**TASK SET**
a - Duplicate the mailing list post about the logical replication worker from "From Bharath Rupireddy" up to and including "callback  (Amit Kapila <amit.kapila16@gmail.com>)".
b - In the mailing list post about the logical replication worker, which assertion does the quoted passage say a correct test case should hit, and in what function?

**EXTRACT PROVIDED**
Re: logical replication worker accesses catalogs in error context callback - Mailing list pgsql-hackers

From Bharath Rupireddy
Subject Re: logical replication worker accesses catalogs in error context callback
Date
Msg-id CALj2ACVF=JD5KSDf1uyKREcDnPH01fuecNGE+vZ0qVa-6Ktz3g@mail.gmail.com
Whole thread Raw
In response to Re: logical replication worker accesses catalogs in error context callback  (Amit Kapila <amit.kapila16@gmail.com>)
Responses Re: logical replication worker accesses catalogs in error context callback
List pgsql-hackers
On Thu, Feb 4, 2021 at 4:00 PM Amit Kapila <amit.kapila16@gmail.com> wrote:
> > > About 0001, have we tried to reproduce the actual bug here which means
> > > when the error_callback is called we should face some problem? I feel
> > > with the correct testcase we should hit the Assert
> > > (Assert(IsTransactionState());) in SearchCatCacheInternal because
> > > there we expect the transaction to be in a valid state. I understand
> > > that the transaction is in a broken state at that time but having a
> > > testcase to hit the actual bug makes it easy to test the fix.

**SOURCE MATERIAL**
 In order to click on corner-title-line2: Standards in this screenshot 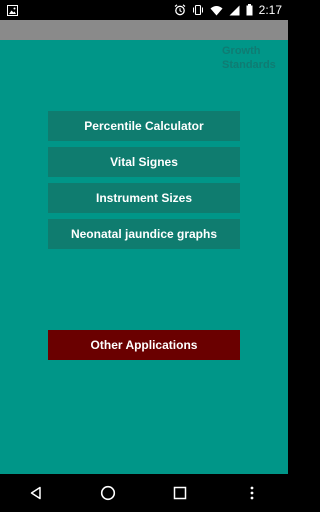, I will do `click(249, 65)`.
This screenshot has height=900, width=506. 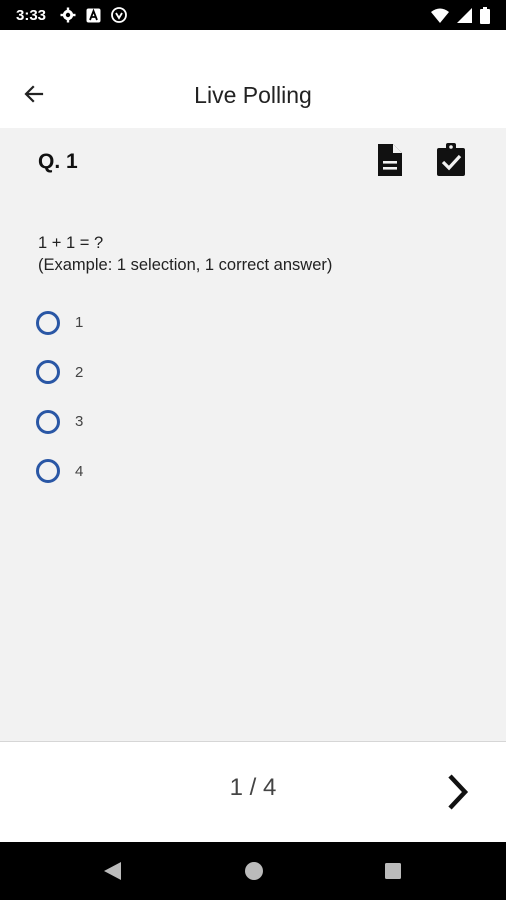 What do you see at coordinates (253, 15) in the screenshot?
I see `status-bar: 3:33` at bounding box center [253, 15].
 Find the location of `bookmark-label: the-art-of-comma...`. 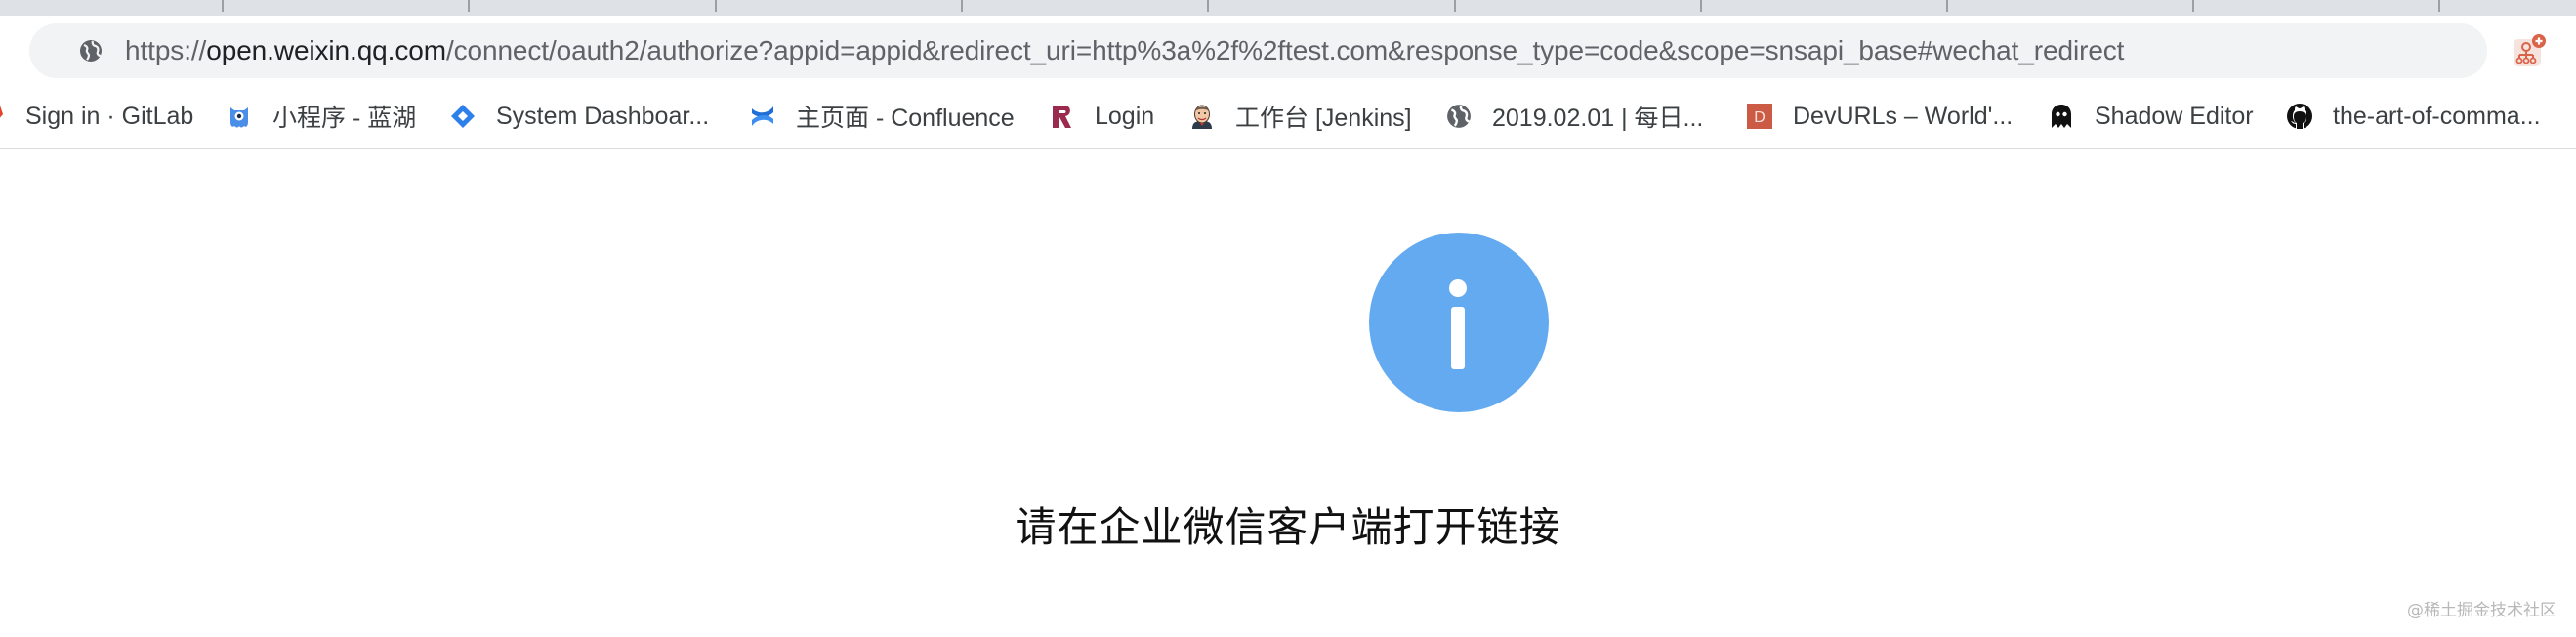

**TASK-BY-TASK SOLUTIONS**
a -
From Bharath Rupireddy
Subject Re: logical replication worker accesses catalogs in error context callback
Date
Msg-id CALj2ACVF=JD5KSDf1uyKREcDnPH01fuecNGE+vZ0qVa-6Ktz3g@mail.gmail.com
Whole thread Raw
In response to Re: logical replication worker accesses catalogs in error context callback  (Amit Kapila <amit.kapila16@gmail.com>)

b - It should hit Assert(IsTransactionState()); in SearchCatCacheInternal.